START

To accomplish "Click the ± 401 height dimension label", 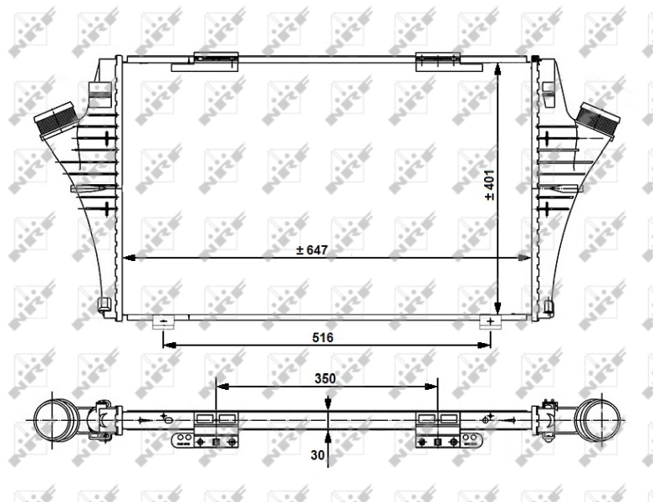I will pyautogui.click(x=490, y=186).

END
START

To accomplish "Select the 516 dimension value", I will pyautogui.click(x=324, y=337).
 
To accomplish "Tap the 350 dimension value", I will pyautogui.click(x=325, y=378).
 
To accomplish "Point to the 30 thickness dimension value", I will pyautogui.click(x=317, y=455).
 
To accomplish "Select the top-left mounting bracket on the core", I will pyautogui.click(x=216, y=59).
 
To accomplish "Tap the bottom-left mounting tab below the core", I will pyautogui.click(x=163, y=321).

END

Edit the lines starting at the one containing "will pyautogui.click(x=324, y=337)." and ending at the one containing "will pyautogui.click(x=317, y=455).", replacing "dimension value" with "measurement" and leaving everything else unchanged.

## Exercise output
To accomplish "Select the 516 measurement", I will pyautogui.click(x=324, y=337).
 
To accomplish "Tap the 350 measurement", I will pyautogui.click(x=325, y=378).
 
To accomplish "Point to the 30 thickness measurement", I will pyautogui.click(x=317, y=455).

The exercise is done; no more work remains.